Das frühbarocke Tábor-Tor (Táborská brána) aus dem Jahr 1655 ist der Zugang zu den vorgeschobenen Festungsanlagen im Süden. Kurz dahinter kann man noch Teile der alten Festungsanlage erkennen, darunter auch die Überreste des gotischen Špička-Tors. Das Leopold-Tor (Leopoldova brána) von 1678 gehört bereits zur barocken Zitadelle. Kurz danach erhebt sich rechts des Weges mit der St. Martinsrotunde (Rotunda sv. Martina) aus der zweiten Hälfte des 11. Jhs. das älteste Gebäude der Anlage. Die Kirche St. Peter und Paul (Kostel sv. Petra a Pavla) erhebt sich über den Resten einer romanischen Basilika aus dem 11. Jh. und wurde im Laufe der Jahrhunderte mehrfach erneuert, zuletzt Ende des 19. / Anfang des 20. Jhs. Damals entstanden auch die beiden neogotischen Türme, die die Silhouette des Vyšehrad nachhaltig prägen. Von Interesse im Inneren sind ein gotisches Tafelbild aus der zweiten Hälfte des 14. Jhs. (dritte Kapelle im südlichen Seitenschiff), die so genannte "Regenmadonna", die bei lang anhaltender Trockenheit angefleht wurde, sowie ein Steinsarkophag aus der ersten Hälfte des 12. Jhs., in dem einer der Přemyslidenherrscher beigesetzt sein soll (erste Kapelle des südlichen Seitenschiffs).

Der an die Kirche anschließende Ehrenfriedhof dient nicht nur als letzte Ruhestätte zahlreicher namhafter Tschechen, viele der Grabstätten sind selbst kleine Kunstwerke. Die Liste berühmter Namen ist lang: Komponisten wie Antonín Dvořák, und Bedřich Smetana, Schriftsteller wie Božena Němcová, Karel Čapek, Jan Neruda, Svatopluk Čech und Vítěszlav Nezval oder Maler wie Mikoláš Aleš und Alfons Mucha gehören dazu. Am südöstlichen Ende des Friedhofs erhebt sich die monumentale Ehrengruft, der Slavín, in der herausragendne Personen der tschechischen Kulturgeschichte begraben liegen, darunter Alfons Mucha, Josef Václav Myslbek, Ladislav Šaloun, Jan Štursa, Jan Vrchlický und F.E.Burian. Zwie Frauenfiguren verkörpern die "Jubelnde" und die "Trauernde Heimat".

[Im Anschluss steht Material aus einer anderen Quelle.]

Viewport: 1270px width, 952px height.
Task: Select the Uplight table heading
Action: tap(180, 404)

Ein Barockportal führt in die Vyšehrader Anlagen auf der anderen Seite der Kirche. Die vier Figurengruppen von Josef Myslbek, Gestalten aus der tschechischen Sagenwelt, darunter Libussa und Přemysl, zierten einst die Palacký-Brücke.

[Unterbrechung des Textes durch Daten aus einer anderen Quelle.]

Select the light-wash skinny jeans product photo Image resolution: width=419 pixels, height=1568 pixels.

Vorbei an einer alten Brunnenanlage kommt man zu einem stark zerstörten Wachgebäude, im Volksmund Libussas Bad genannt. Hier soll die legendäre Seherin mit ihren "Gespielen" gebadet haben - um sie durch einen Felsspalt in die Moldau zu stoßen, wenn sie ihrer überdrüssig war. In schnöder Realität war der Vorsprung hoch über der Moldau wohl eher ein einfacher Ausguck. Außerdem wurden durch die Spalte Lebensmittel, die von Schiffen über die Moldau gebracht wurden, zur Burg hinaufgezogen. In einer Galerie gleich daneben wird zeitgenössische Malerei ausgestellt. Der südliche Teil der Verteidigungsanlage erlaubt einen weiten Blick auf die Moldau und große Teile Prags.

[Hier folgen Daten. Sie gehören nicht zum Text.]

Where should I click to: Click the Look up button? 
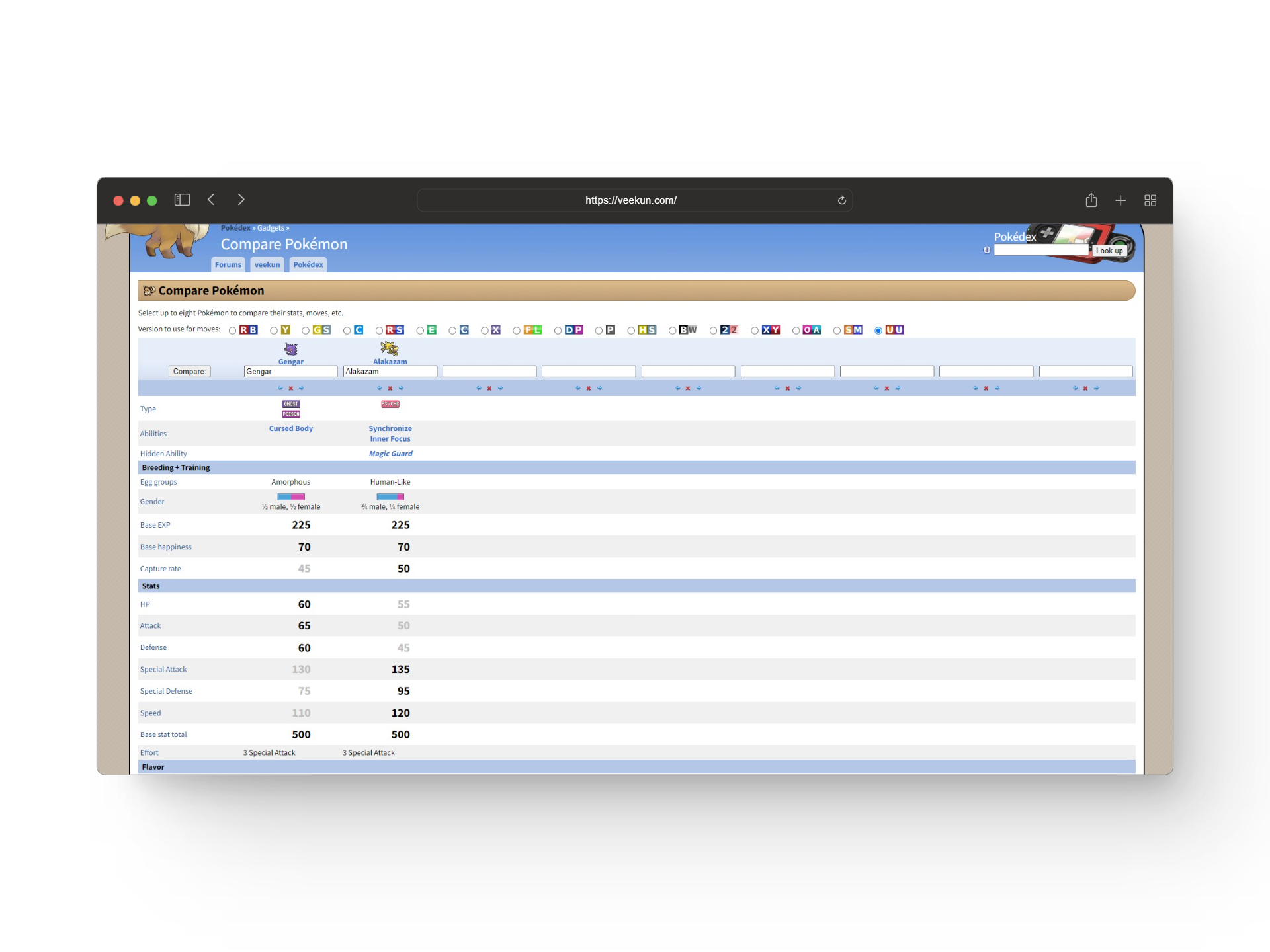[x=1109, y=251]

Eine kleine Ausstellung zur Geschichte der Festung findet man im Ziegeltor.

Liebhaber moderner Architektur des 20. Jhs. finden auf dem Rückweg unterhalb des Vyšehrad einige interessante Bauten. Das Eckhaus Přemyslova / Neklanova (Nr. 30) stammt von dem wohl radikalsten tschechischen Vertreter des Kubismus, Josef Chochol. Zur gleichen Zeit (1911-13) errichtete er ganz in der Nähe weitere kubistische Gebäude: In der Libušina Nr. 3 sowie, direkt an der Moldau, Rašínovo nabřeží Nr. 10 ein aus drei Häusern bestehendes Objekt mit einer Figurengruppe am Dach.